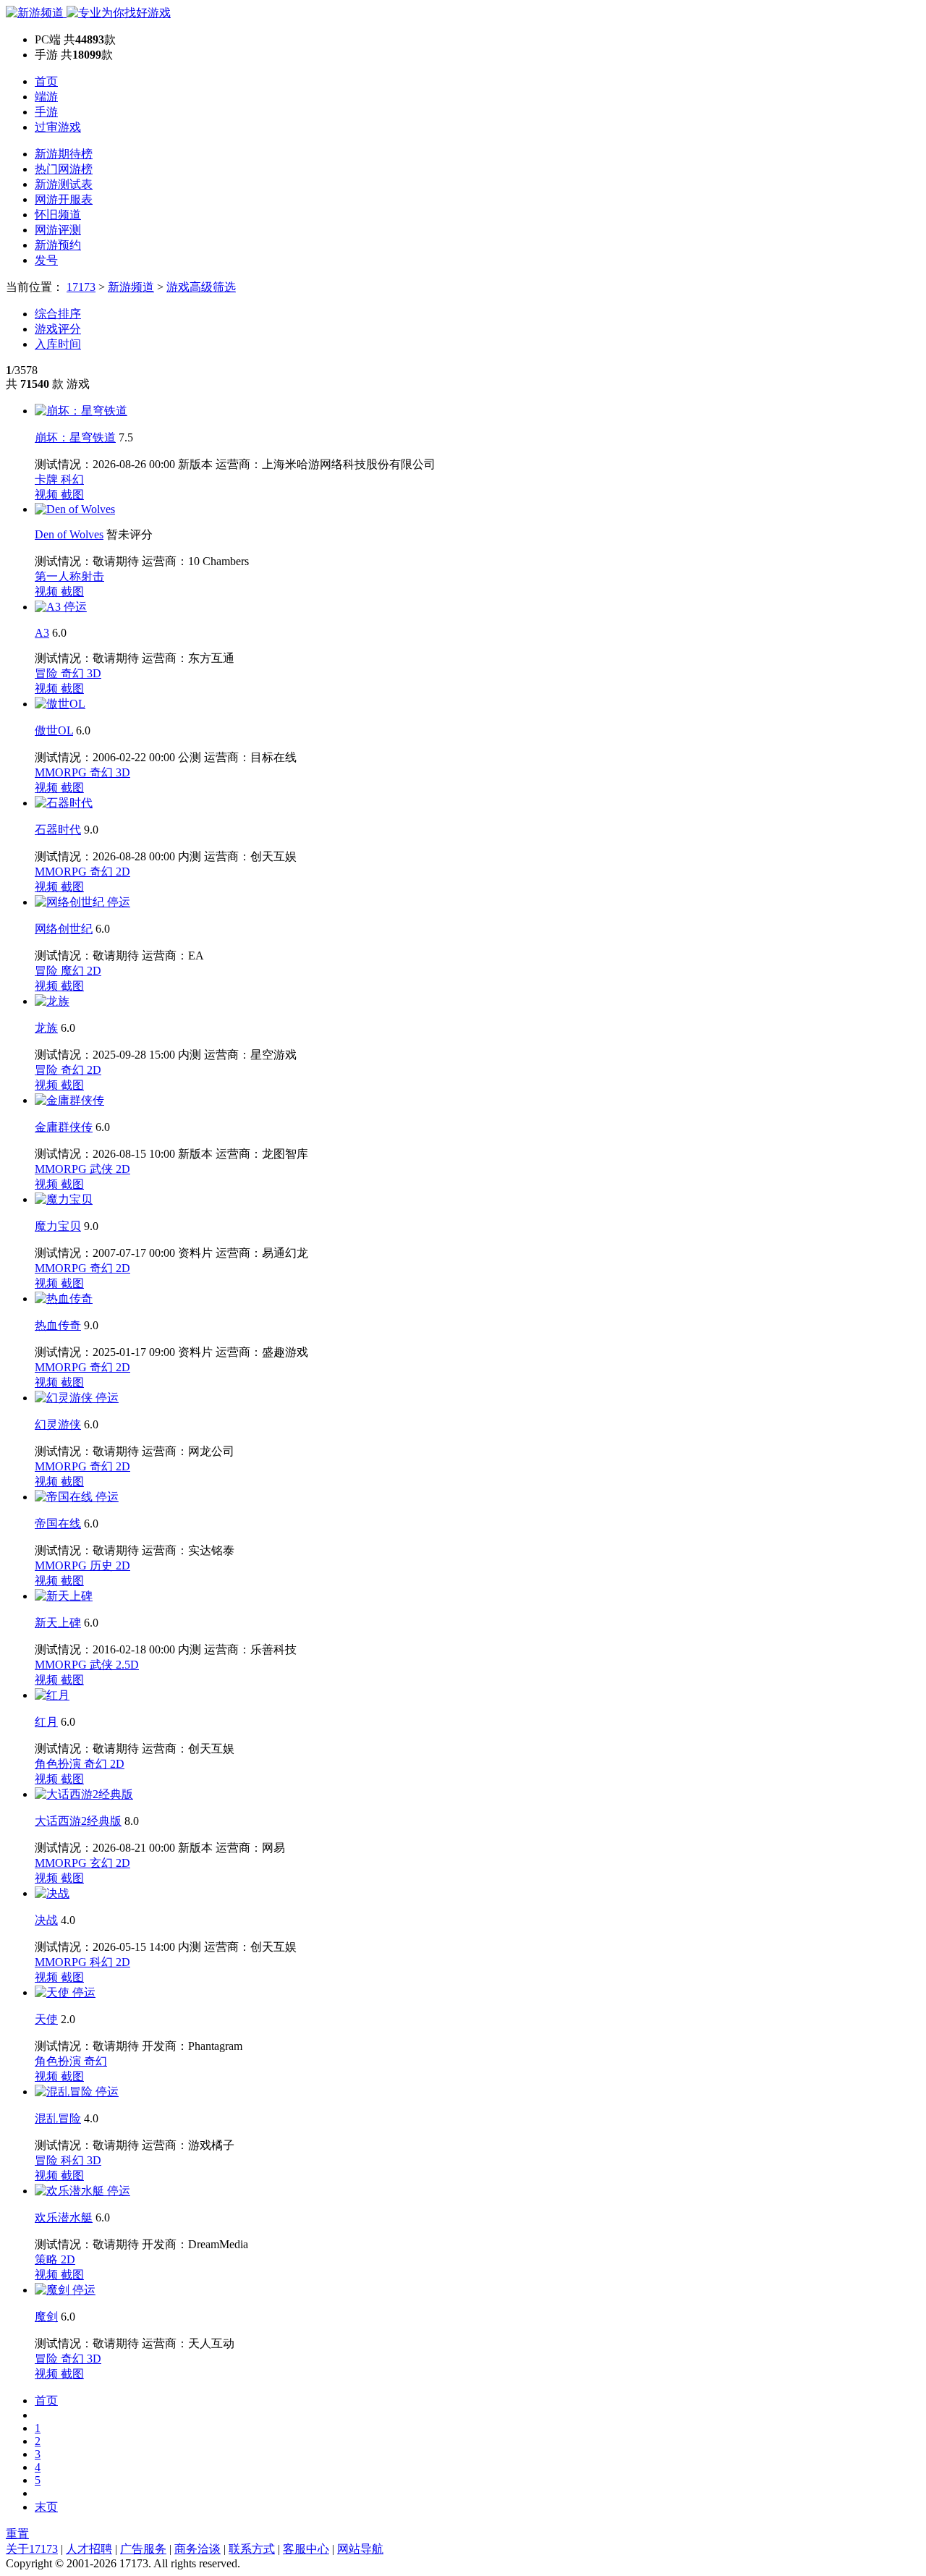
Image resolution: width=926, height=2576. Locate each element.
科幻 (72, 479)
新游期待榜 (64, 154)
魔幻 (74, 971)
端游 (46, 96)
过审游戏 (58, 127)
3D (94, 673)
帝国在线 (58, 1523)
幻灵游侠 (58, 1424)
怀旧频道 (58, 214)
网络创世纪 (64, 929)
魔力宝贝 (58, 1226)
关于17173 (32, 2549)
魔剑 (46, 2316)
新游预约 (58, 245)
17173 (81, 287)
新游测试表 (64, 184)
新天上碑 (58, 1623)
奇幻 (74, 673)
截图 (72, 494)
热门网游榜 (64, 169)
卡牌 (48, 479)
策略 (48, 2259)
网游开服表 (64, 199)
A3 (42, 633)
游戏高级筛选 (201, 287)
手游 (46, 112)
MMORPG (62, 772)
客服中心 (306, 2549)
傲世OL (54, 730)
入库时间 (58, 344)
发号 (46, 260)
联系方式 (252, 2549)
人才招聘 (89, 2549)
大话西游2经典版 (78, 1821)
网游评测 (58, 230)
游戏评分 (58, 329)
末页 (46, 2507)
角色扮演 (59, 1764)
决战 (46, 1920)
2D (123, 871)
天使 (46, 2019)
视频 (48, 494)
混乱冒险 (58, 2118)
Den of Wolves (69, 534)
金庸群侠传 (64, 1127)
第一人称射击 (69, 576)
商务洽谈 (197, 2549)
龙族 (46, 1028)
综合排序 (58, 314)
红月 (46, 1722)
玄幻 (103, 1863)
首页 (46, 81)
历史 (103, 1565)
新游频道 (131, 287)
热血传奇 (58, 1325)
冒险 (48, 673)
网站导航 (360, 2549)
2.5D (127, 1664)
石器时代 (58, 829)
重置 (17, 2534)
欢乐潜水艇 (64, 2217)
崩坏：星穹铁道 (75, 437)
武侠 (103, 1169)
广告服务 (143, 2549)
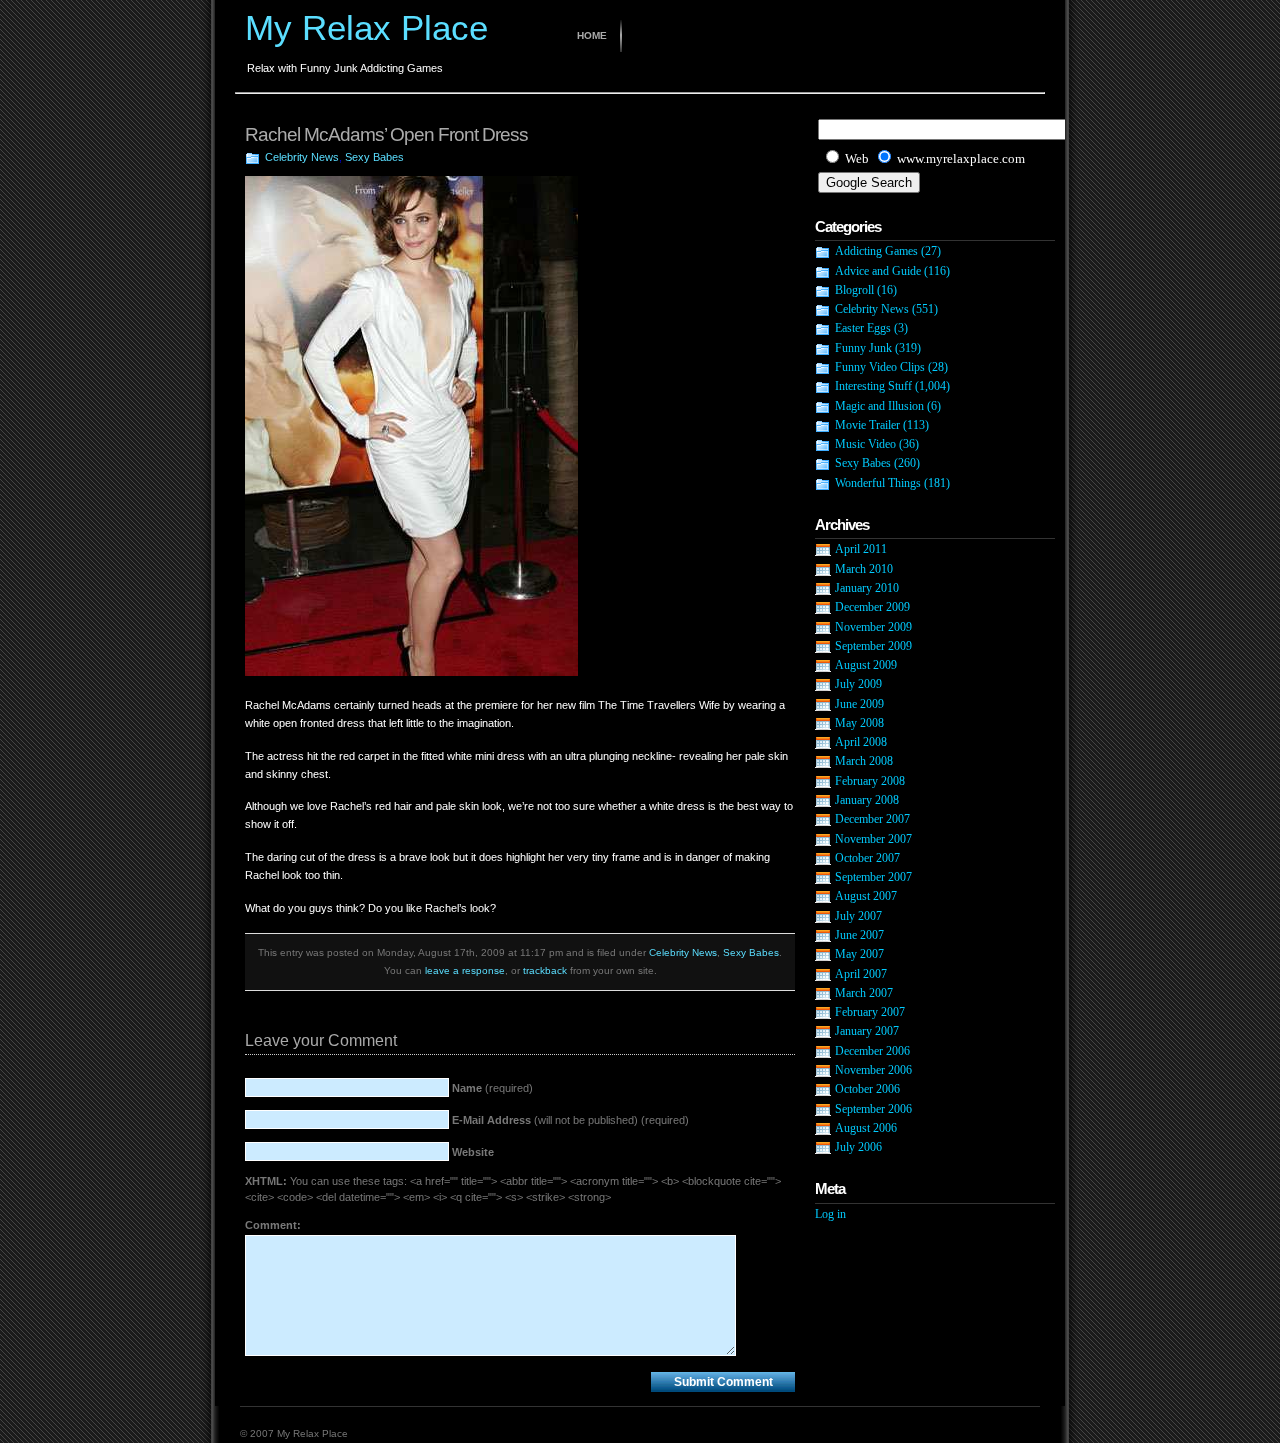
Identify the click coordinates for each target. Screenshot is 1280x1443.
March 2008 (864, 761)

* * *

When copying the entries above, keep each word as it is and exclude any image.

Written solution >>
Image resolution: width=926, height=2576. Locate each element.
科幻 (72, 479)
新游期待榜 (64, 154)
魔幻 (74, 971)
端游 (46, 96)
过审游戏 (58, 127)
3D (94, 673)
帝国在线 (58, 1523)
幻灵游侠 (58, 1424)
怀旧频道 (58, 214)
网络创世纪 (64, 929)
魔力宝贝 (58, 1226)
关于17173 (32, 2549)
魔剑 (46, 2316)
新游预约 (58, 245)
17173 (81, 287)
新游测试表 (64, 184)
新天上碑 (58, 1623)
奇幻 (74, 673)
截图 (72, 494)
热门网游榜 (64, 169)
卡牌 (48, 479)
策略 (48, 2259)
网游开服表 (64, 199)
A3 (42, 633)
游戏高级筛选 (201, 287)
手游 (46, 112)
MMORPG (62, 772)
客服中心 (306, 2549)
傲世OL (54, 730)
入库时间 (58, 344)
发号 (46, 260)
联系方式 (252, 2549)
人才招聘 (89, 2549)
大话西游2经典版 (78, 1821)
网游评测 (58, 230)
游戏评分 (58, 329)
末页 (46, 2507)
角色扮演 (59, 1764)
决战 (46, 1920)
2D (123, 871)
天使 (46, 2019)
视频 (48, 494)
混乱冒险 (58, 2118)
Den of Wolves (69, 534)
金庸群侠传 (64, 1127)
第一人称射击 (69, 576)
商务洽谈 (197, 2549)
龙族 (46, 1028)
综合排序 (58, 314)
红月 (46, 1722)
玄幻 (103, 1863)
首页 (46, 81)
历史 (103, 1565)
新游频道 (131, 287)
热血传奇 (58, 1325)
冒险 (48, 673)
网站导航 (360, 2549)
2.5D (127, 1664)
石器时代 (58, 829)
重置 (17, 2534)
欢乐潜水艇 (64, 2217)
崩坏：星穹铁道 (75, 437)
武侠 (103, 1169)
广告服务 (143, 2549)
Identify the click coordinates for each target. Screenshot is 1280x1443.
March 2008 (864, 761)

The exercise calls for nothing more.